After conducting a thorough exploratory data analysis (EDA) on the General Social Survey (GSS) data, which included political views, religious affiliation, religious attendance, and opinions on gun laws, marijuana legalization, and abortion, several significant patterns and relationships were uncovered.

Political Views vs. Gun Law Opinions:
The visualization indicated a clear relationship between political ideology and opinions on gun laws. Respondents identifying as more conservative were significantly more likely to oppose stricter gun laws, while liberal respondents showed stronger support for increased gun regulation. This aligns with the broader national debate, where conservatives generally advocate for gun rights and liberals push for stricter firearm legislation.

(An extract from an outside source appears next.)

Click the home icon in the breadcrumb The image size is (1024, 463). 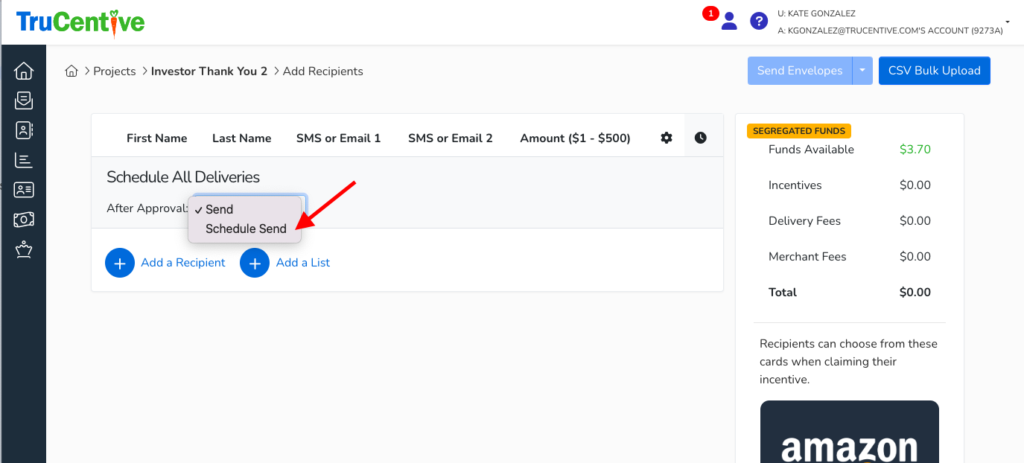[71, 71]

Political Views vs. Marijuana Legalization:
A similar pattern emerged when examining views on marijuana legalization. Conservative individuals tended to oppose legalization more often, whereas liberal and moderate respondents displayed greater support for legalizing marijuana. This finding is consistent with recent trends showing that support for marijuana reform is often higher among progressive and younger populations.

Political Views vs. Abortion Rights:
The relationship between political views and abortion rights in my opinions followed a comparable trajectory. Conservative respondents were more inclined to oppose abortion under any circumstances, whereas liberal and moderate respondents expressed stronger support for reproductive rights. This polarization reflects the broader political landscape in the United States, where abortion legislation often becomes a key issue during elections.

Religious Affiliation vs. Gun Law Opinions:
Religious affiliation also exhibited a notable impact on gun law opinions. Protestants and other traditionally conservative religious groups showed less support for stricter gun regulations compared to individuals identifying with no religion or non-Christian groups. This highlights the intersection of religious identity and conservative values regarding gun ownership.

Religious Affiliation vs. Marijuana Legalization:
Religious groups, especially Protestants and Catholics, demonstrated more opposition to marijuana legalization compared to those with no religious affiliation. Respondents without a religious background appeared to favor marijuana legalization at a higher rate. This underscores the potential influence of religious teachings on attitudes toward drug policies.

Religious Affiliation vs. Abortion Rights:
The visual analysis revealed that individuals with stronger ties to organized religion, particularly Protestants and Catholics, were more likely to oppose abortion under any circumstances. Conversely, non-religious respondents or those from less traditional faiths were more supportive of reproductive rights.


Overall Insights:
The analysis illustrates that both political ideology and religious commitment play pivotal roles in shaping public opinion on social issues such as gun laws, marijuana legalization, and abortion rights. Conservatives and individuals with strong religious affiliations tend to favor more traditional policies, while liberals and non-religious respondents lean toward more progressive stances. These findings are consistent with broader sociopolitical patterns in the United States and emphasize the importance of considering both political and religious contexts when examining public attitudes toward controversial issues.